I'd have to agree that "the gospel" _content,_ as we find summarized post-first-advent (1 Cor. 15:3-4, or Rom 4:25) cannot be the same *in this sense:* that the Apostolic gospel was directly connected to the _finished_ work of Christ. But the _focus_ of the gospel was indeed the same, had to be the same, *because the gospel is Christological,* inescapably.

In the latter sense, the Prophets too were gospel preachers. The gospel began to be preached in Gen. 3:15. The various contexts being: the Messiah is _coming,_ he's _here,_ he came and _was successful._ All three of those are "gospel," but all three sound slightly different, and contain *content* suited to the conditions into which the gospel is proclaimed.

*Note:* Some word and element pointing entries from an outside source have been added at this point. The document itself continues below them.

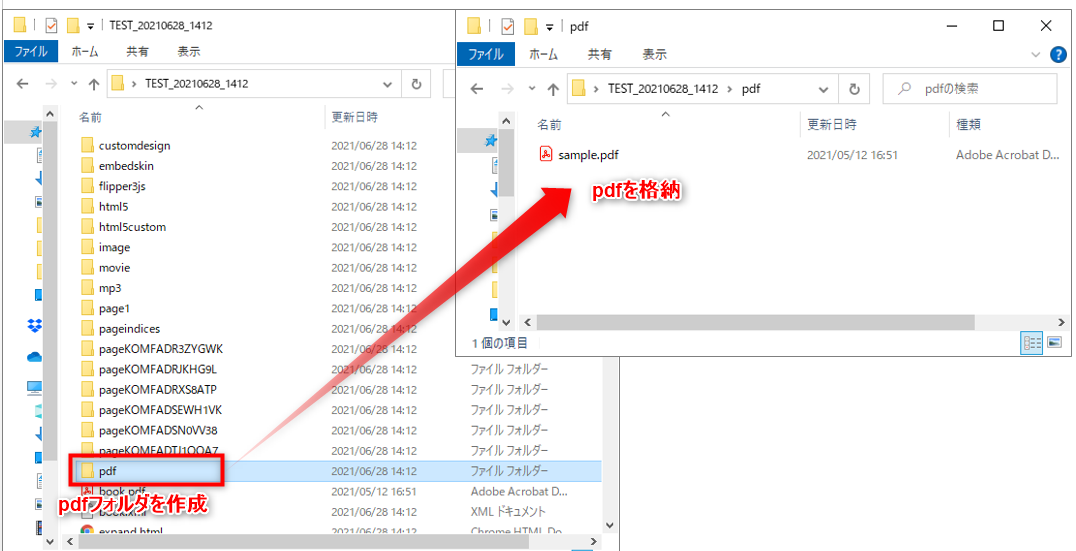Open address bar history dropdown in pdf window
Image resolution: width=1076 pixels, height=551 pixels.
click(823, 88)
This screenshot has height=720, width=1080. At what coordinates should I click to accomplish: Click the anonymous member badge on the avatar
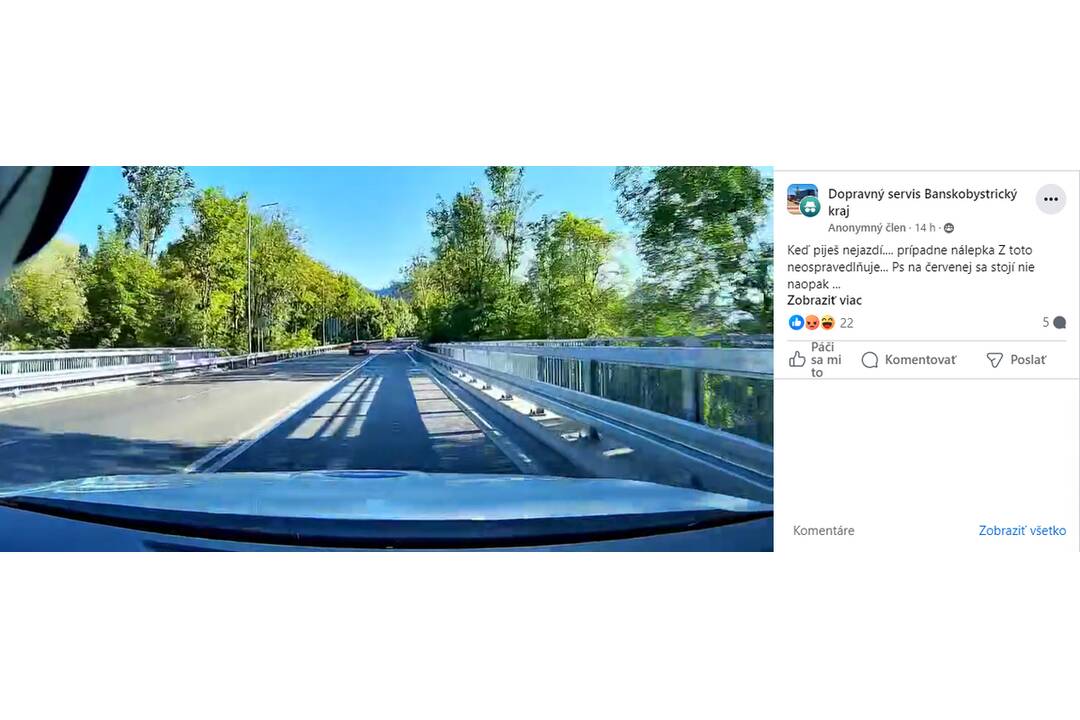pos(811,206)
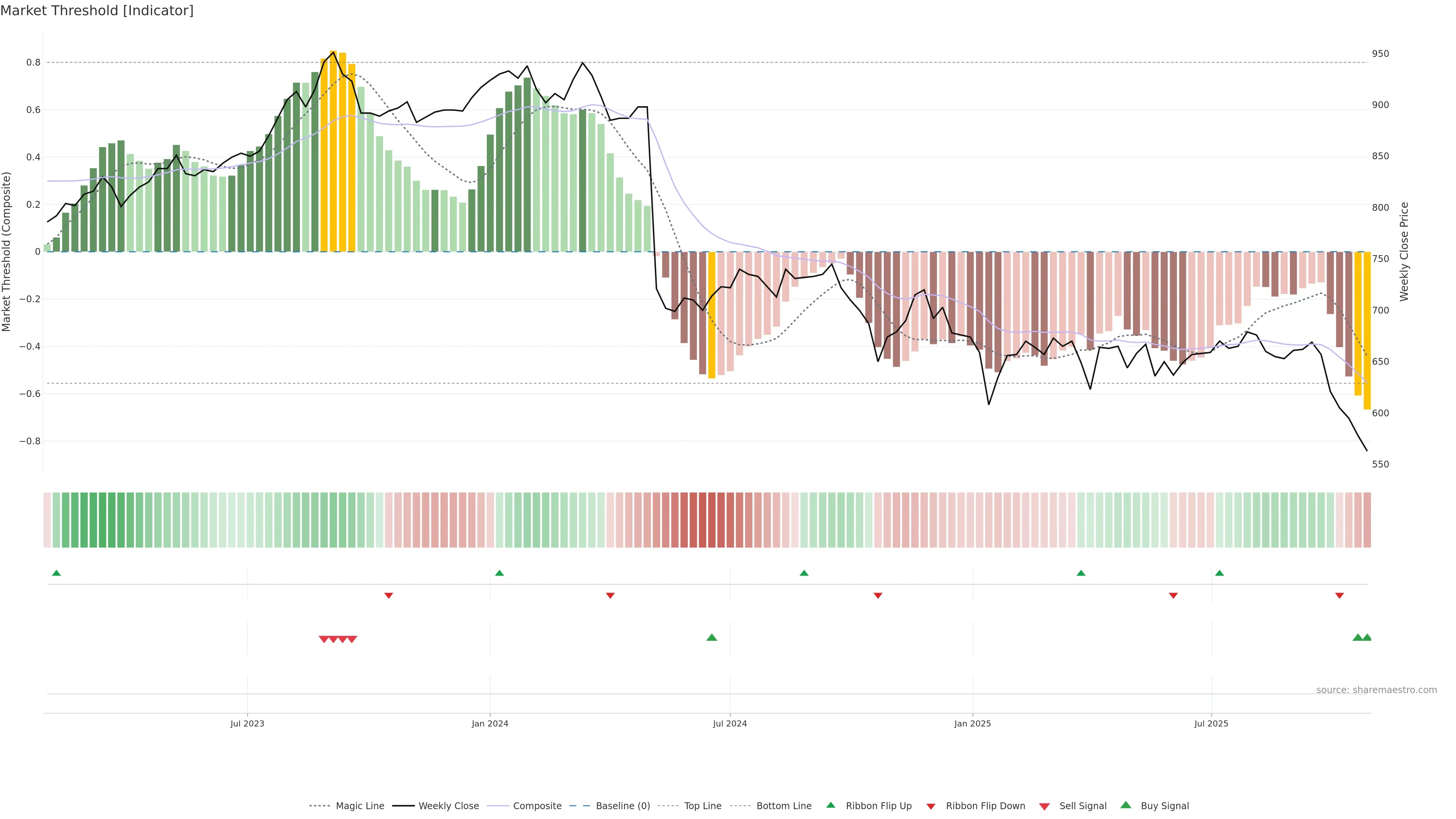Screen dimensions: 1456x819
Task: Click the leftmost Sell Signal triangle in the 2023 cluster
Action: click(x=324, y=639)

Take the books of Isaiah (OT) and Romans (NT) as perhaps the "standout" examples of gospel from the two economies. Both proclaim THE gospel, as having reference to Jesus Christ. Note Luke 4:16ff. "18 The Spirit of the Lord is upon me, because he has appointed me to preach the *gospel*...." That is from Isaiah, and Jesus announces: "Today this Scripture is fulfilled in your hearing" (v21). In Romans Paul systematically explains the gospel of our age, full of clarity and confidence in the accomplishment of all that the OT had promised.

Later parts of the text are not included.